# Computer monitor and Low Vision.



## Robert59 (Aug 5, 2020)

I'm having problems seeing the monitor because of bright light's, So I'm not been on here much because of it.


----------



## MarciKS (Aug 5, 2020)

Is there a way to set your screen brightness?


----------



## Pinky (Aug 5, 2020)

I keep the verticals closed most of the time, as I get the full sun in this room for most of the day. I've got my brightness set low, as I can't stand a screen that's too bright.


----------



## MarciKS (Aug 5, 2020)

Also if you sit in a dark room with the screen on bright it makes it worse. I always keep my blinds closed but I turn on my overhead light.


----------



## Liberty (Aug 5, 2020)

MarciKS said:


> Is there a way to set your screen brightness?


Here's a Wiki:

https://www.howtogeek.com/241771/ho...p, this option available in the Control Panel.


----------



## MarciKS (Aug 5, 2020)

Liberty said:


> Here's a Wiki:
> 
> https://www.howtogeek.com/241771/how-to-adjust-your-pcs-screen-brightness-manually-and-automatically/#:~:text=Open the Settings app from your Start menu,app, this option available in the Control Panel.


*Thanks. There ya go Robert. *


----------



## Mike (Aug 5, 2020)

You used to be able to get a mesh screen for
your monitor, that helped.

Mike.


----------



## Camper6 (Aug 5, 2020)

On your monitor. The bottom right hand side. There is a series of buttons to adjust your monitor screen to your preferences. Most people don't even know they are there.


----------



## Kaila (Aug 5, 2020)

We are all thinking of you, Robert!


----------



## Robert59 (Aug 5, 2020)

MarciKS said:


> Also if you sit in a dark room with the screen on bright it makes it worse. I always keep my blinds closed but I turn on my overhead light.


I have been in a dark room for years with the blinds closed.

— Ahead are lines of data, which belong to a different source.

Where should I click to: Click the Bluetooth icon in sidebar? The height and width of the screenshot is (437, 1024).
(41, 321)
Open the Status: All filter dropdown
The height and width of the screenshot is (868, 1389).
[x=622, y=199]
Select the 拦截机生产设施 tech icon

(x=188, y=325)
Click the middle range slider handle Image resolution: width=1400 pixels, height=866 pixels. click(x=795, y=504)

I will change this habit.


----------



## Robert59 (Aug 5, 2020)

Kaila said:


> We are all thinking of you, Robert!


Thank you for caring.


----------



## Robert59 (Aug 5, 2020)

Camper6 said:


> On your monitor. The bottom right hand side. There is a series of buttons to adjust your monitor screen to your preferences. Most people don't even know they are there.

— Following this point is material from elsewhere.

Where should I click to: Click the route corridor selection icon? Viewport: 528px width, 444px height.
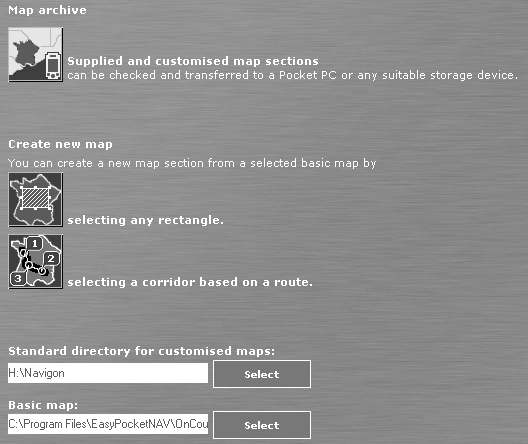(x=35, y=262)
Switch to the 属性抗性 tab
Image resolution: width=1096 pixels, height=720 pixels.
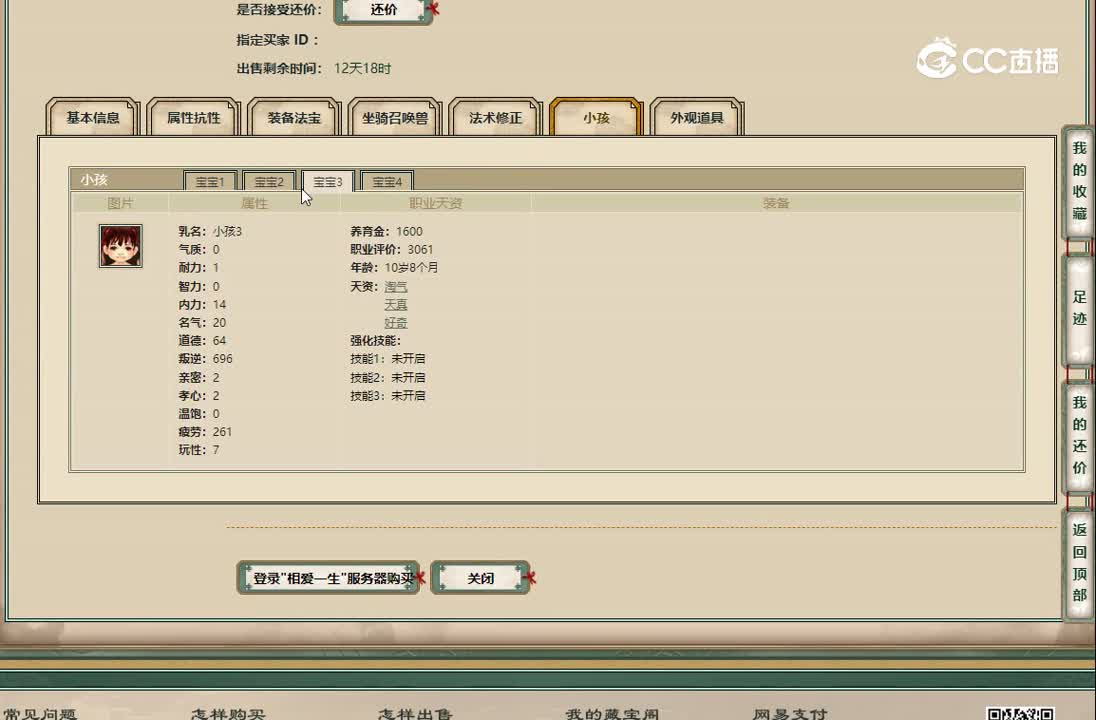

I just changed my light level.  Thanks.


----------



## Camper6 (Aug 5, 2020)

Robert59 said:


> I just changed my light level.  Thanks.

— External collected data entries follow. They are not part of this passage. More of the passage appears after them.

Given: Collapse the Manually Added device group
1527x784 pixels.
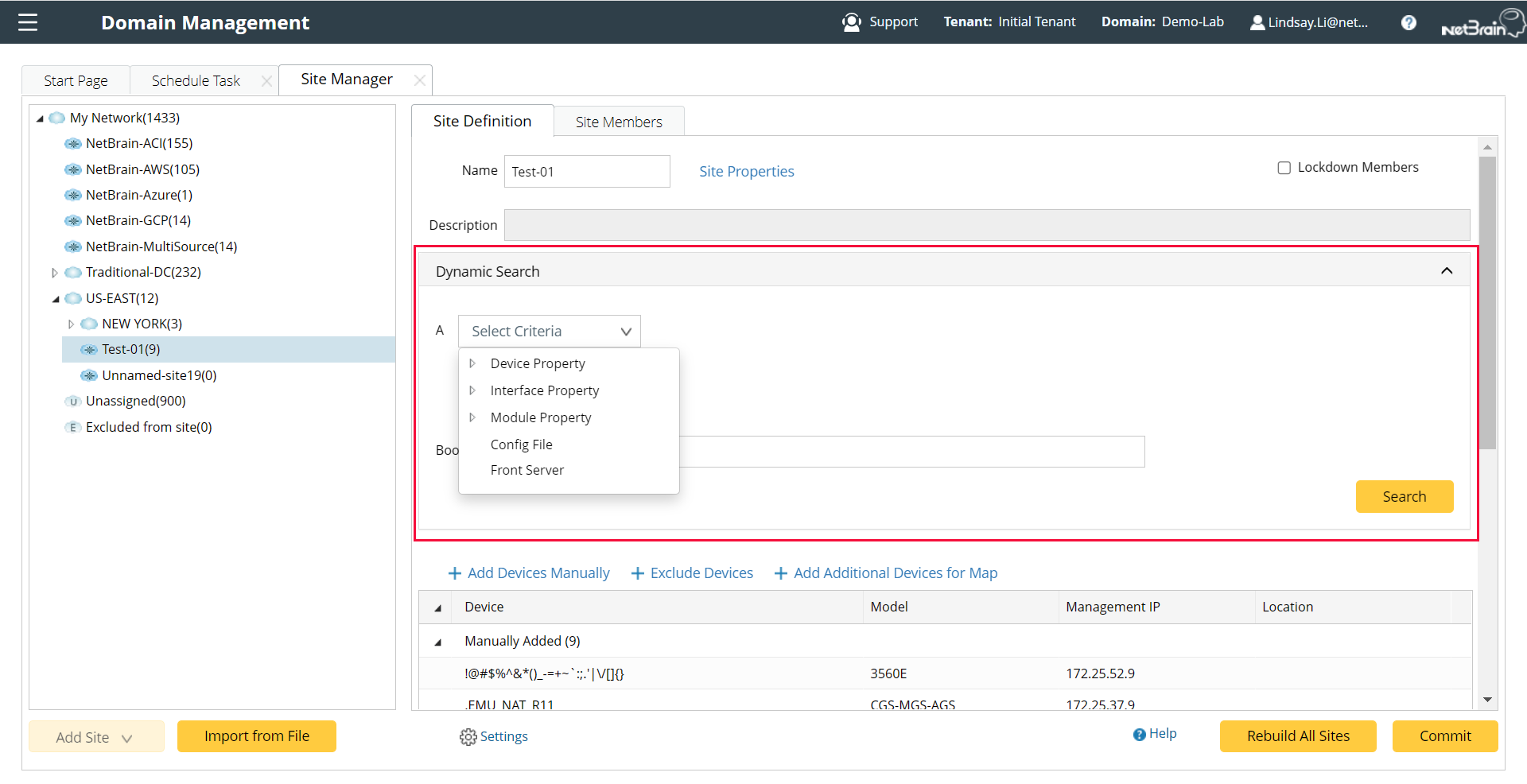Looking at the screenshot, I should (x=438, y=642).
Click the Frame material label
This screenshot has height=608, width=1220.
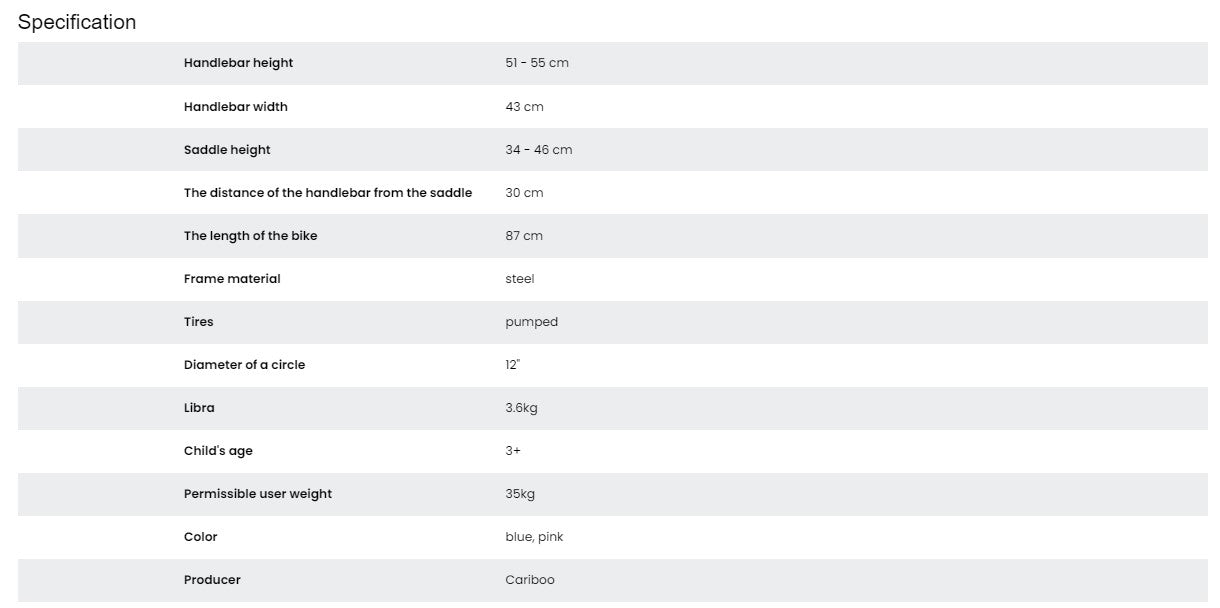click(x=232, y=279)
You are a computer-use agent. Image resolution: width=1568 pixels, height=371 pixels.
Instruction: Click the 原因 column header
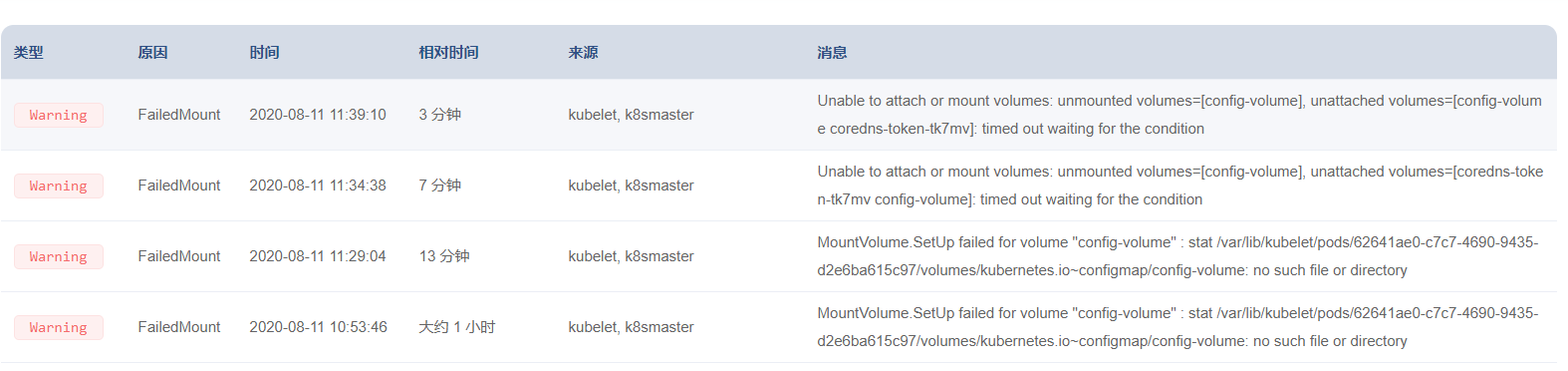tap(152, 53)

Great you can also change contrast and you can also auto configure to your computer.


----------



## Robert59 (Aug 5, 2020)

Ordering low vision glasses and Diabetic socks from this LS&S Catalog.

https://www.lssproducts.com/


----------



## Camper6 (Aug 5, 2020)

Robert59 said:


> Ordering low vision glasses and Diabetic socks from this LS&S Catalog.
> 
> https://www.lssproducts.com/


I'm interested in the diabetic socks for my friend. What is special about them?


----------